= E. M. Washington =

American entrepreneur, printmaker, and engraver

Earl Marshawn Washington (born 1962) is an American entrepreneur, printmaker, woodcut artist and art forger.

==Activities==
Beginning in 1998, woodcut prints from Washington began appearing on eBay and elsewhere; Washington claiming variously that the woodcuts were originals by famous artists, that they had been made by a great-grandfather whom he identified as named “Earl Mack Washington” and as having lived from 1862 until 1952, or that this alleged great-grandfather had rescued the associated blocks from a fire-bombed Manhattan print shop in the 1880s. E.M. Washington is an African American artist and reported his great-grandfather as such, which led to increased interest in the work. It was estimated by September 2004 that as many as 60,000 prints had been sold, at prices ranging from $20 to $350. (Washington himself has since admitted to “creating over 1700 wood engravings”.)

==Discovery==

In 1999, not long after Washington's work began being sold, a Canadian collector and lawyer, Kenneth Martens, found that Washington had counterfeited work by Eric Gill. Unable to get eBay or other authorities to act, Martens created a website, “Washington Unmasked”, which began assembling and presenting evidence that Washington's work was counterfeit. The M.C. Escher Co. found that Washington was forging the work of M. C. Escher, pressed eBay into promising that it would forbid listing of these, and filed a complaint of criminal fraud in California, as prints were being handled there by stripper Stacy Ortiz (who would later become Washington's wife). Another collector was unable to find any census record for Earl Mack Washington; others failed to find corresponding Social Security records, or evidence in the records of artists with whom Earl Mack Washington had supposedly associated. An expert in art deco identified one of the images, duplicating work by Rockwell Kent, as necessarily dated more than twenty years after the supposed death of the supposed Earl Mack Washington.

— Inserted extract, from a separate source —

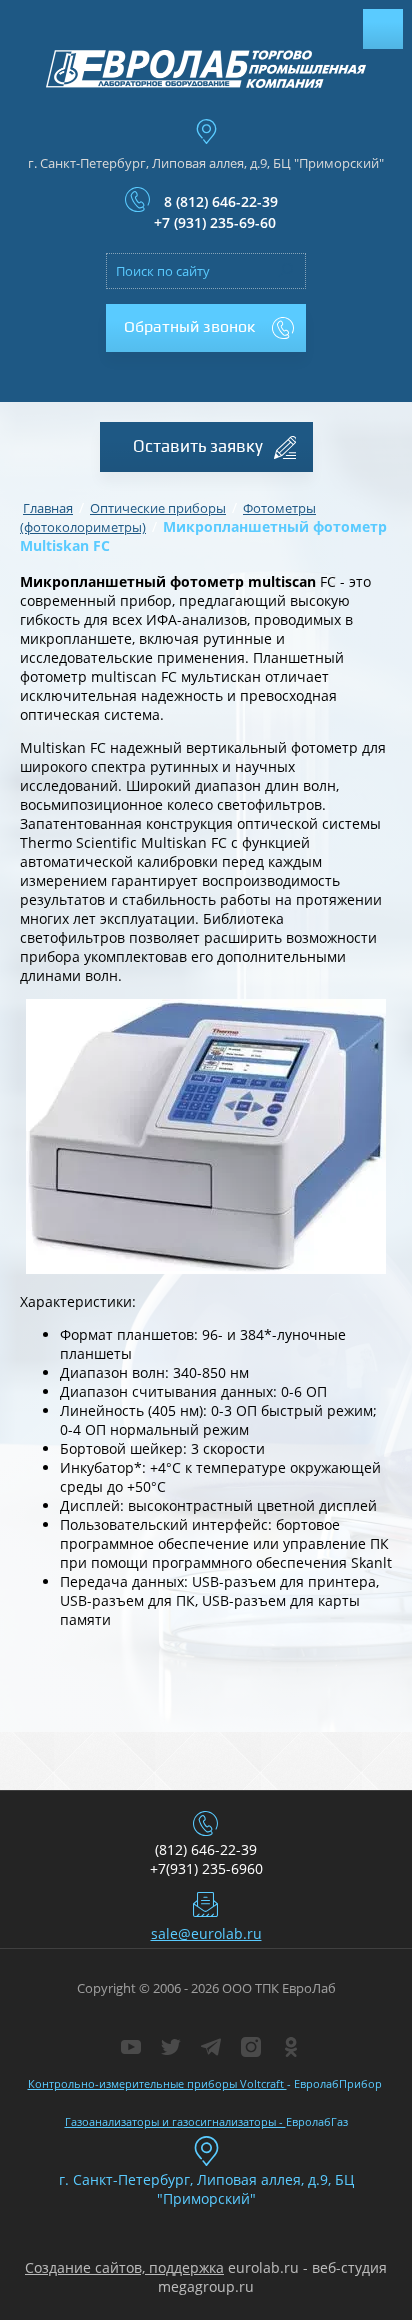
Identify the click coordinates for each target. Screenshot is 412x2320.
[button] (206, 328)
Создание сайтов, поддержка (124, 2267)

A special exhibition of the work, scheduled for October 2004 at the Mid America Council Conference in Lincoln, Nebraska, was cancelled by the Amity Art Foundation after Washington both failed to produce proof that the work was other than his own and was discovered using advertisement for the exhibition to persuade others of the legitimacy of the work.

A criminal complaint was filed in Kalamazoo County, Michigan, by the owners of Prairie Home Antiques, who had purchased 82 prints from Washington for $1,640 on 17 June 2004.

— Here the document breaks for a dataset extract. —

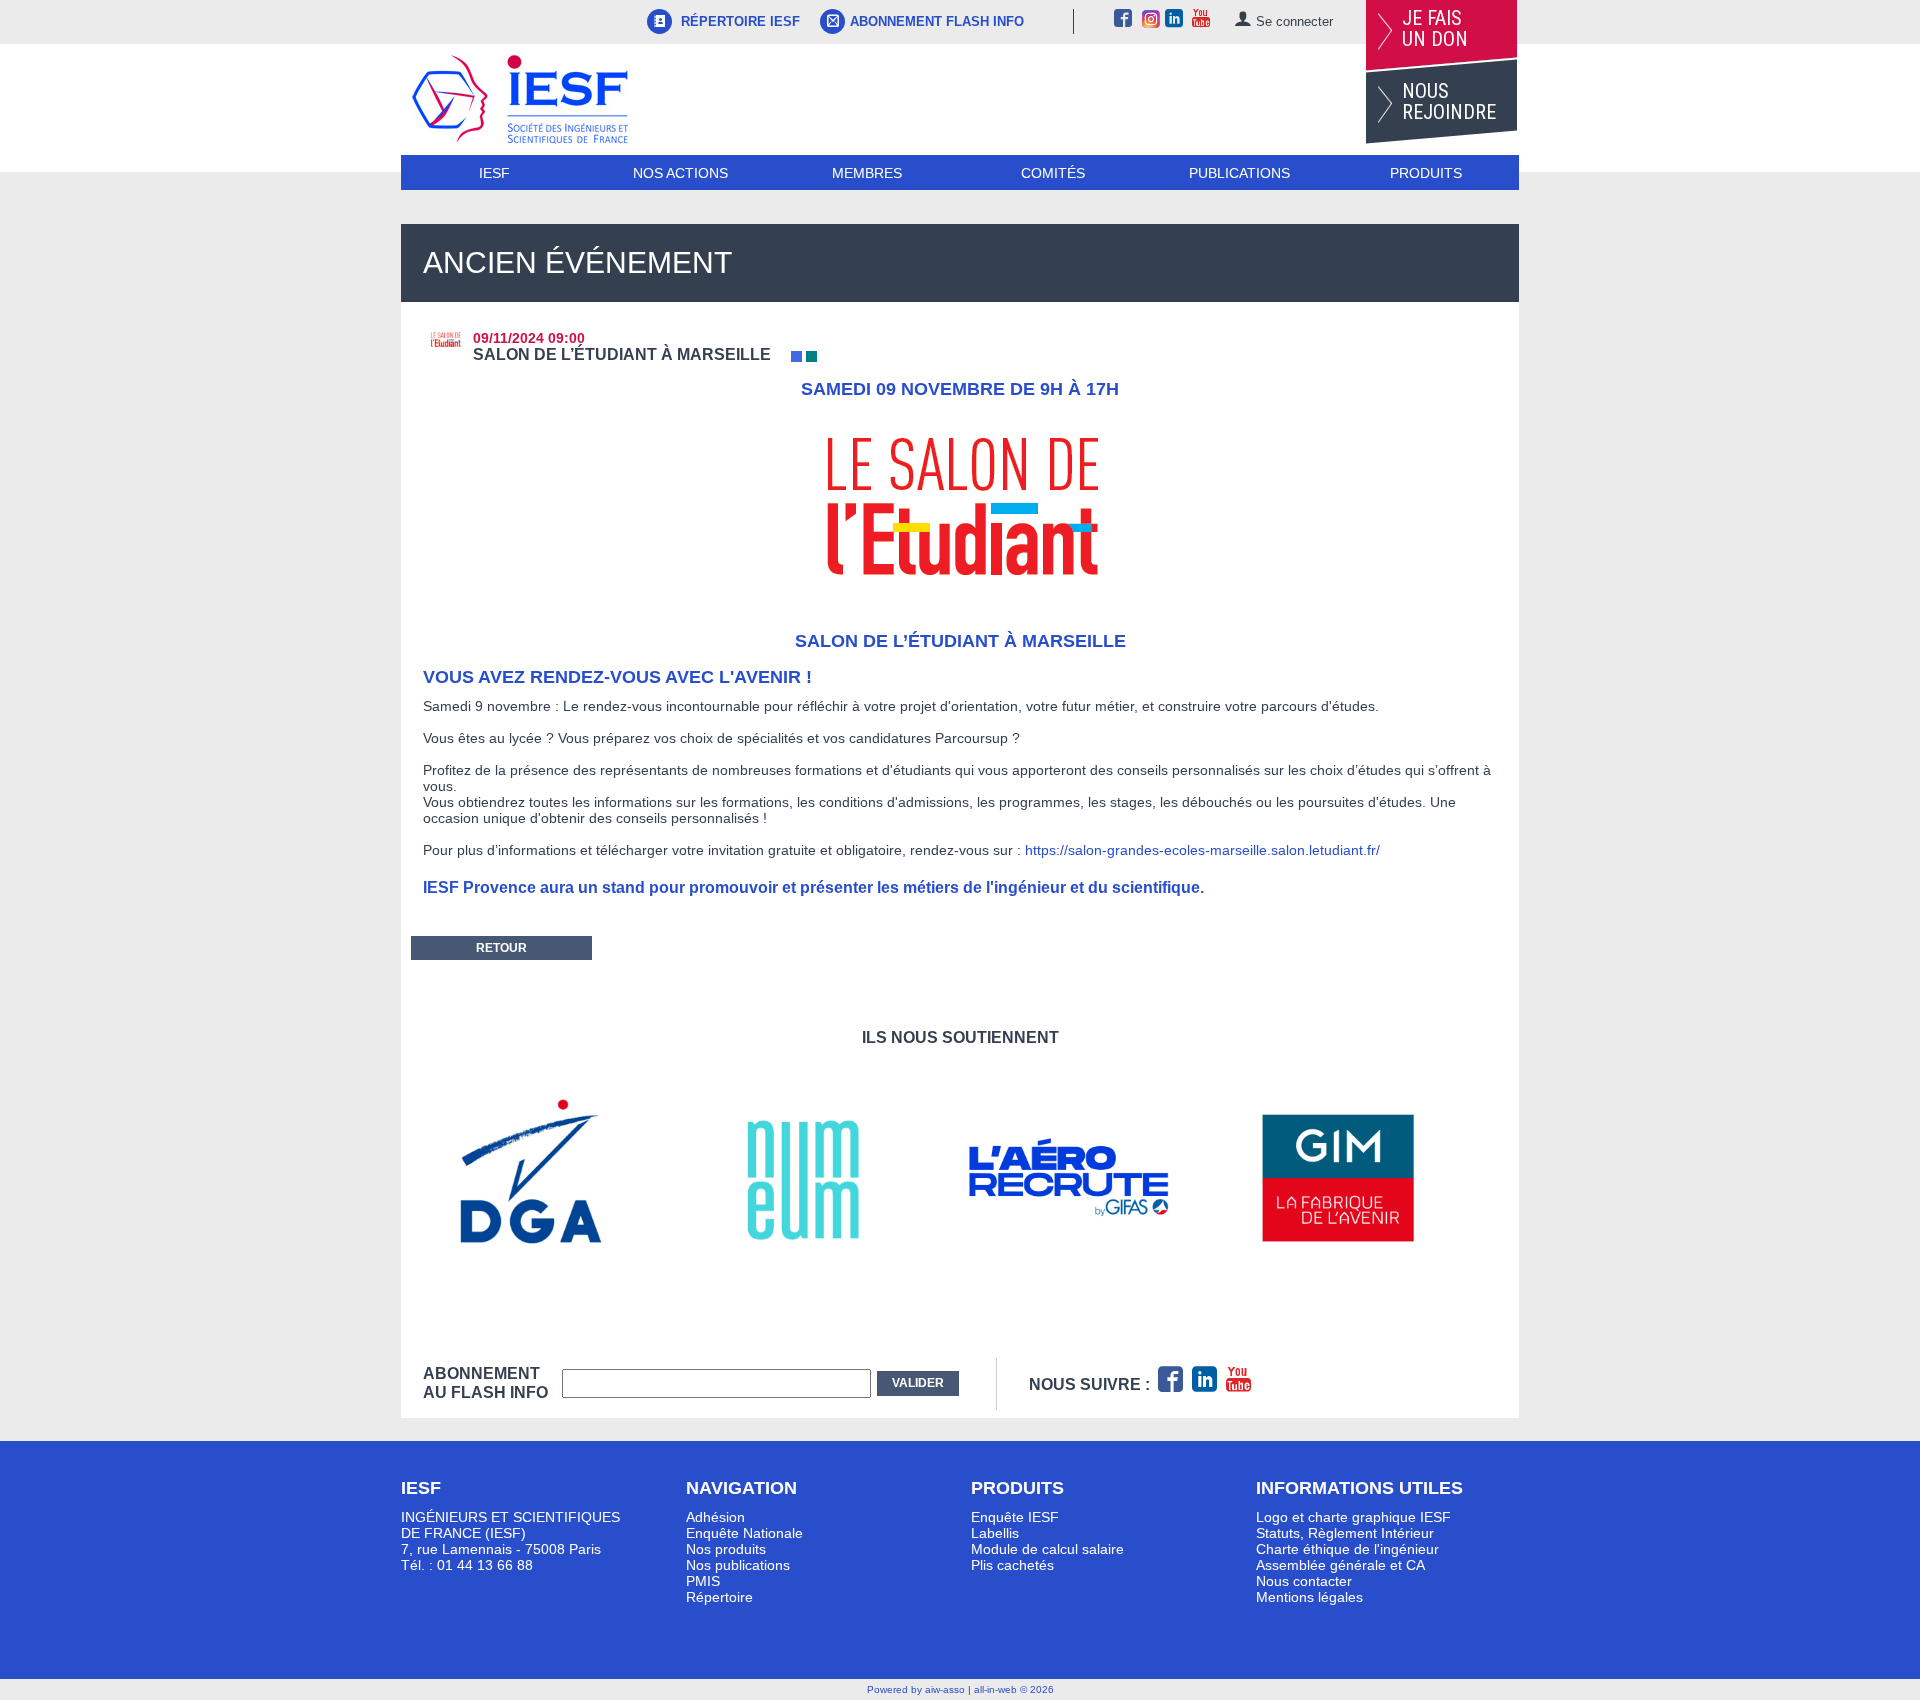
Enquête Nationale (744, 1533)
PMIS (703, 1581)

One of Washington's former girlfriends, hairdresser Terra Zavala, provided Martens with a signed statement that she had witnessed Washington creating some of the woodcuts, and that Earl Marshawn Washington had admitted to her not knowing even the name of his great-grandfather. By 2004, Washington had admitted to creating some of the images, but insisted that he had not "misrepresented his own works as those of his great-grandfather".

Virtually all of the images appear to be copies and reinterpretative engravings of the work of other artists, available from books or other reprints, traced onto blocks. Some images have no significant modifications; in other cases the modifications result in absurdities, such as incongruous reflections and German words turned into nonsense. Many of Washington's M.C. Escher forgeries are strikingly similar to the originals but are the wrong size. These include the works Lute, Man with Cuboid, Six Birds, Thirteen Flying Fish, Letter H, Letter A, Spherical Self Portrait, Retreat, Candle, Frog, Dice, Scales, Anvil, Watering Can, Devil Vignette, and Fish and Frogs.

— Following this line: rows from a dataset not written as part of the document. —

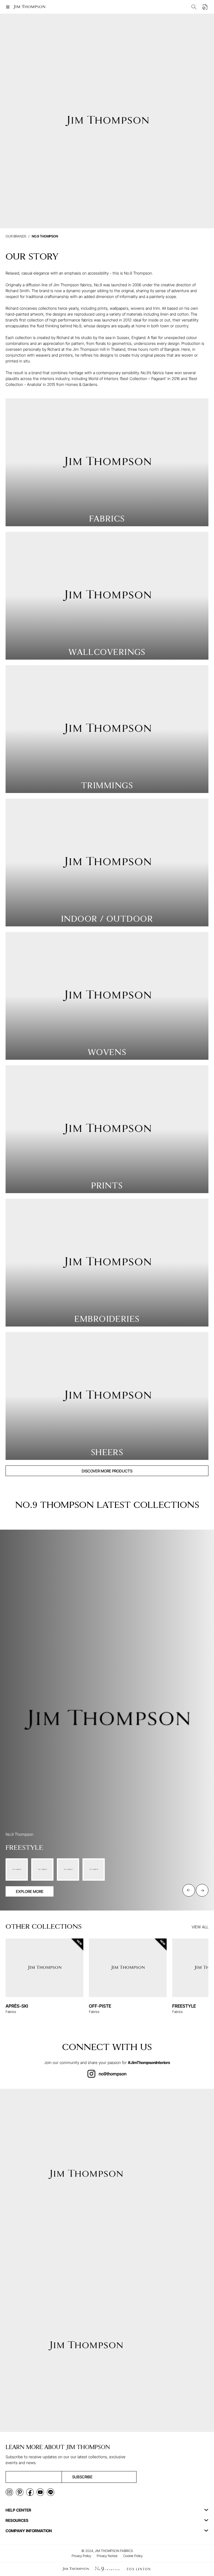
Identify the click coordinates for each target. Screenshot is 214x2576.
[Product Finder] (194, 7)
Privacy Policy (81, 2556)
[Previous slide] (189, 1890)
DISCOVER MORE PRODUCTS (107, 1471)
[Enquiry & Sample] (205, 7)
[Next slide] (202, 1890)
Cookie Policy (133, 2556)
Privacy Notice (107, 2556)
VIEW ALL (200, 1926)
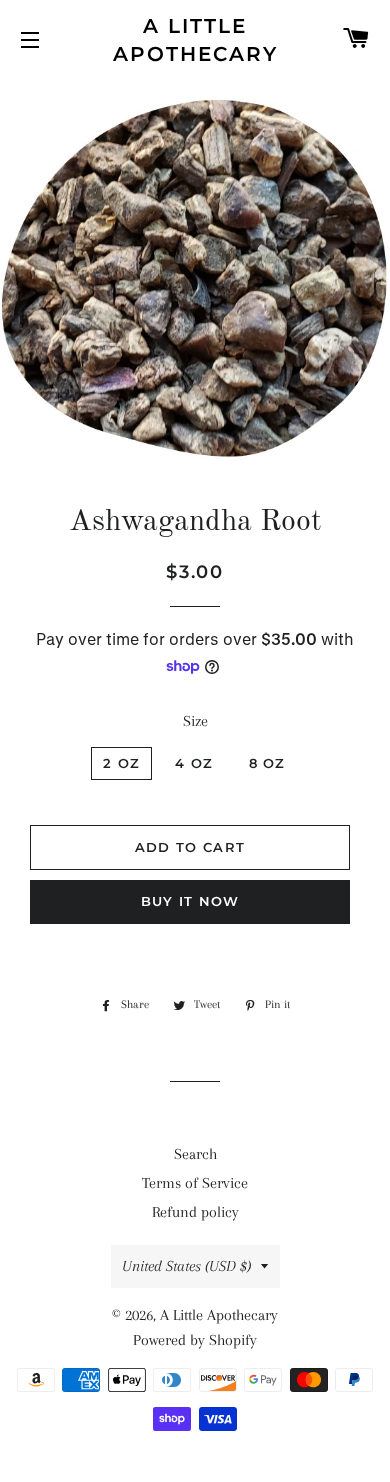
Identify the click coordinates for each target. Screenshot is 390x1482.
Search (195, 1154)
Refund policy (195, 1212)
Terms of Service (195, 1183)
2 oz (121, 763)
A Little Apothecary (195, 40)
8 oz (267, 763)
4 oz (194, 763)
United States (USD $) (186, 1266)
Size (195, 721)
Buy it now (190, 901)
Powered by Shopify (195, 1340)
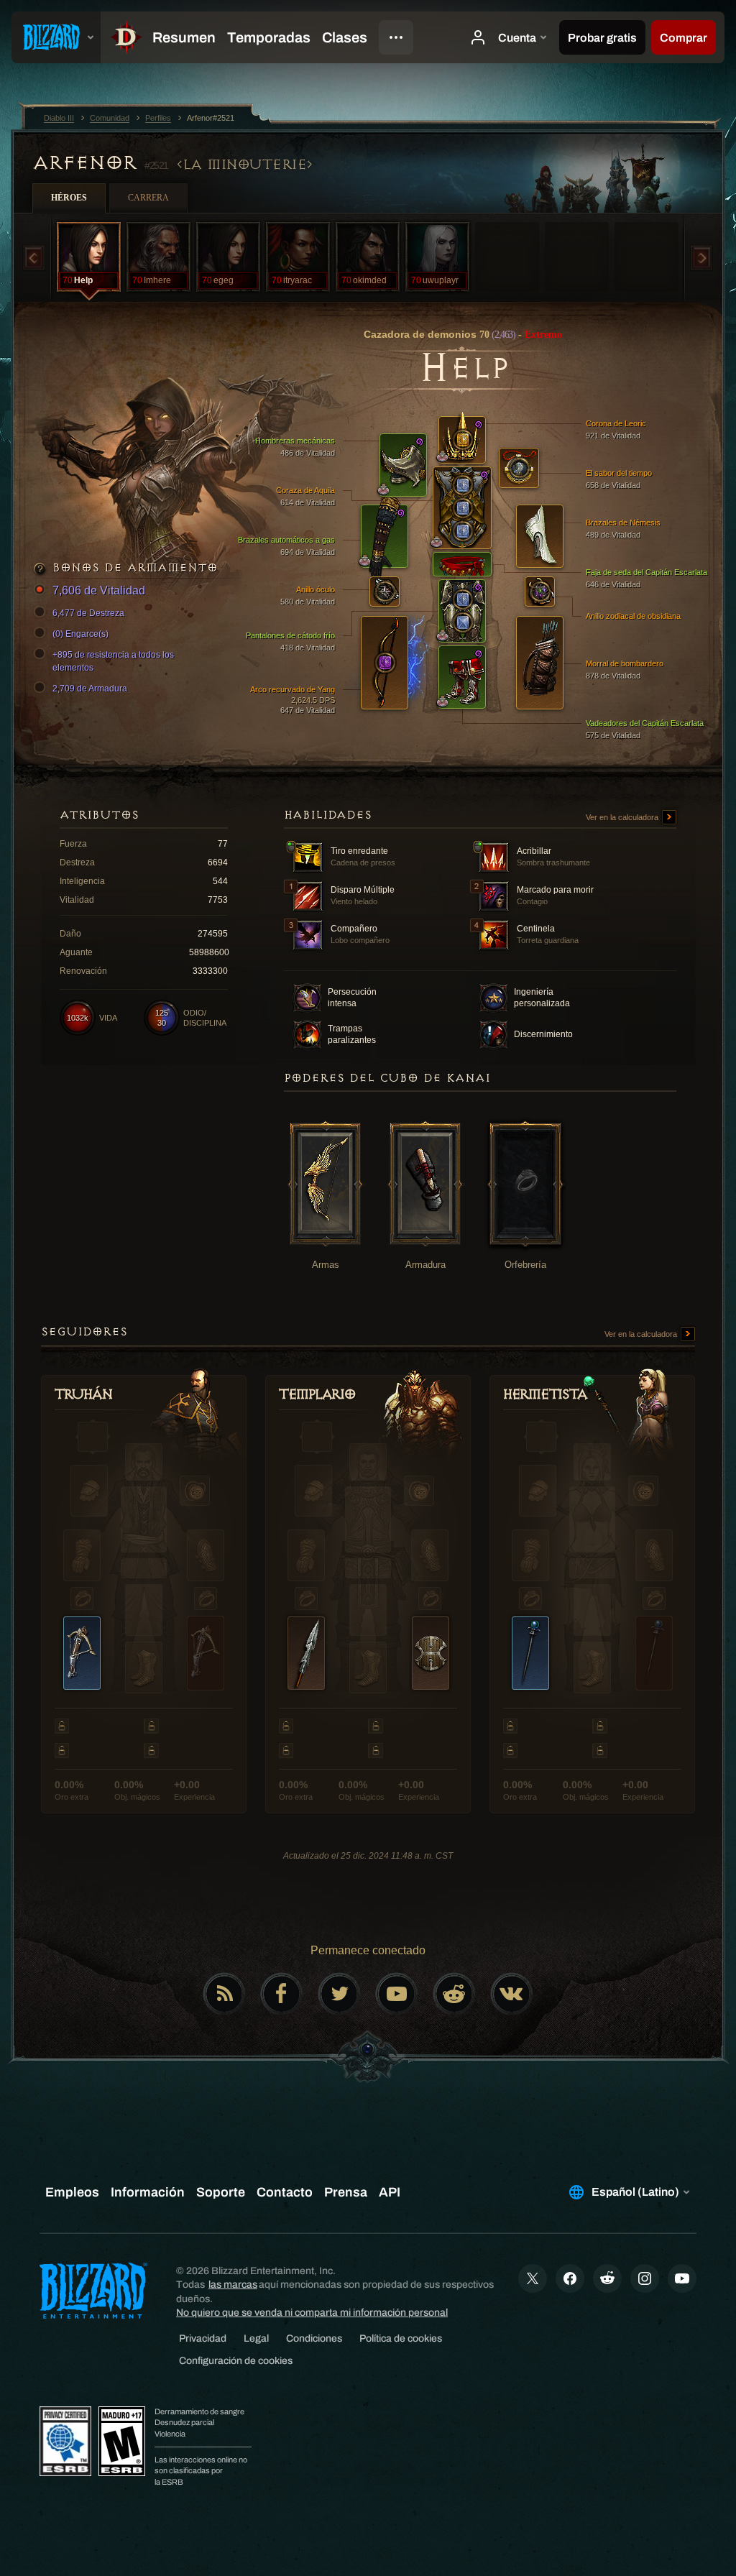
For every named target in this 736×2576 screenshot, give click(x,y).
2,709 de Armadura (89, 689)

== Sentencing for mail and wire fraud conspiracy ==
Following a plea arrangement that vacated broader charges, Washington and his wife, Zsanett Nagy, pleaded guilty to conspiracy to commit wire fraud and mail fraud (and in Nagy's case, to money laundering); after they each admitted selling inauthentic woodblocks and prints made from them, items advertised as being from the 15th to early 20th centuries, Nagy was sentenced to time served (with potential for deportation, January 2024), and Washington was sentenced to 52 months in prison, and ordered to serve 3-years of supervised release after it, and to pay more than US$ 203,000 in restitution to victims (April 2024). In one set of transactions covered by the cases, a collector paid approximately US $119,000 from 2013 to 2016 to Washington and a former girlfriend working under their alias, "River Seine", for approximately 130 woodblocks advertised as being centuries old.